## Set task
Pull out every line of the records that contains the word "icon", matching case exactly.

## Given data
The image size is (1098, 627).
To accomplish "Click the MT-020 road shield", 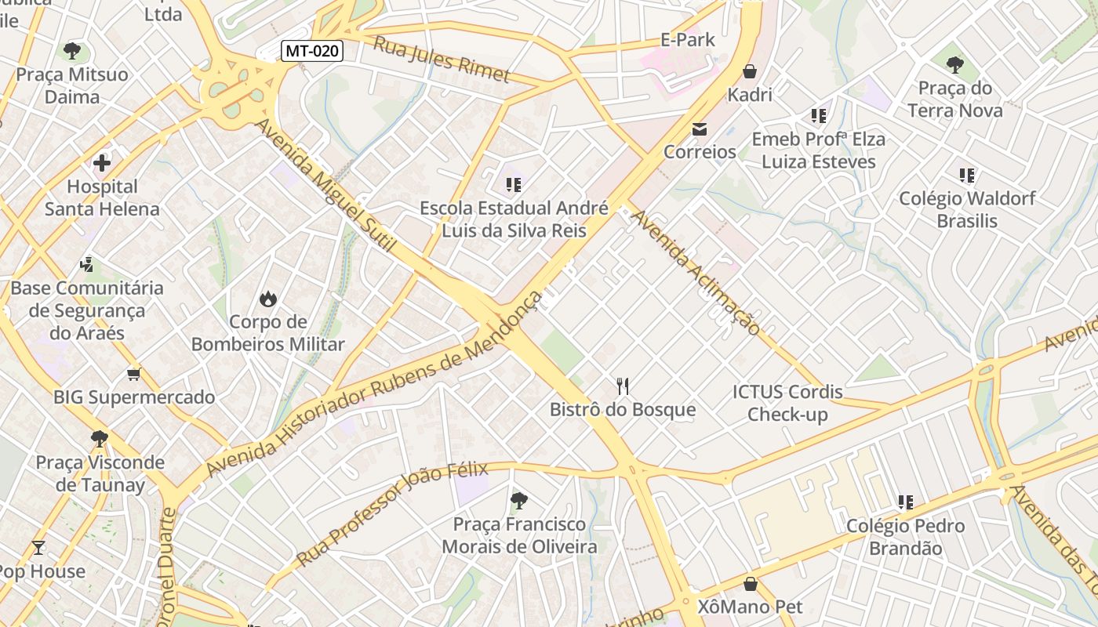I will pyautogui.click(x=312, y=52).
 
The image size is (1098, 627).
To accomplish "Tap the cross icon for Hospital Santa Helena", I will pyautogui.click(x=102, y=163).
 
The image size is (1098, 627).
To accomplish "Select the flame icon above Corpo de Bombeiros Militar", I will pyautogui.click(x=268, y=299).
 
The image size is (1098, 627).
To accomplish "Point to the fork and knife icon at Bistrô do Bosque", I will pyautogui.click(x=623, y=386).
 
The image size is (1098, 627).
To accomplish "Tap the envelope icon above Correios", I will pyautogui.click(x=700, y=129).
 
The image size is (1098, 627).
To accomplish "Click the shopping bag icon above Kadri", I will pyautogui.click(x=750, y=71).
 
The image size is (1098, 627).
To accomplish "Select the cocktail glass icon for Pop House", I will pyautogui.click(x=38, y=547).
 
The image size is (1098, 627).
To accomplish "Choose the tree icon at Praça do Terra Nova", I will pyautogui.click(x=954, y=64).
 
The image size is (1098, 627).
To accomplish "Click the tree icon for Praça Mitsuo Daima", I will pyautogui.click(x=72, y=52).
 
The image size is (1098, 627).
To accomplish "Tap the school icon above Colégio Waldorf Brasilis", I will pyautogui.click(x=967, y=176).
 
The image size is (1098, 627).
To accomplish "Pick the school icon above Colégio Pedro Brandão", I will pyautogui.click(x=906, y=502).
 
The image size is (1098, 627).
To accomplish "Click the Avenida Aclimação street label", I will pyautogui.click(x=696, y=271).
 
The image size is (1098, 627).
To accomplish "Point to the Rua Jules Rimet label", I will pyautogui.click(x=441, y=60).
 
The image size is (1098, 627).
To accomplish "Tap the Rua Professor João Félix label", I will pyautogui.click(x=391, y=513).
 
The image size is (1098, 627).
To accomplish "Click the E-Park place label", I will pyautogui.click(x=687, y=40).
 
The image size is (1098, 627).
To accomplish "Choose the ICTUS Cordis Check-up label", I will pyautogui.click(x=787, y=403).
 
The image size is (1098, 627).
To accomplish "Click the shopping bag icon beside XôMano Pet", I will pyautogui.click(x=751, y=584).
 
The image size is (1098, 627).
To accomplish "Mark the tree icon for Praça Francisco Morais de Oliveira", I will pyautogui.click(x=518, y=500).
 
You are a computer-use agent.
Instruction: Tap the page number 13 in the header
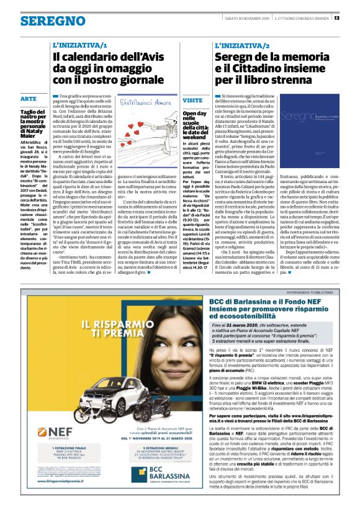(354, 17)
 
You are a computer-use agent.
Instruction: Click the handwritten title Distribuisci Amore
(145, 101)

## Response to this exercise
To accomplish "Tap the cross icon for Hospital Santa Helena", I will pyautogui.click(x=102, y=163).
To accomplish "Select the flame icon above Corpo de Bombeiros Militar", I will pyautogui.click(x=268, y=299).
To accomplish "Point to the fork and knife icon at Bistrô do Bosque", I will pyautogui.click(x=623, y=386).
To accomplish "Tap the envelope icon above Correios", I will pyautogui.click(x=700, y=129).
To accomplish "Click the shopping bag icon above Kadri", I will pyautogui.click(x=750, y=71).
To accomplish "Select the cocktail glass icon for Pop House", I will pyautogui.click(x=38, y=547).
To accomplish "Choose the tree icon at Praça do Terra Nova", I will pyautogui.click(x=954, y=64).
To accomplish "Click the tree icon for Praça Mitsuo Daima", I will pyautogui.click(x=72, y=52).
To accomplish "Tap the school icon above Colégio Waldorf Brasilis", I will pyautogui.click(x=967, y=176).
To accomplish "Pick the school icon above Colégio Pedro Brandão", I will pyautogui.click(x=906, y=502).
To accomplish "Click the shopping bag icon beside XôMano Pet", I will pyautogui.click(x=751, y=584).
To accomplish "Mark the tree icon for Praça Francisco Morais de Oliveira", I will pyautogui.click(x=518, y=500).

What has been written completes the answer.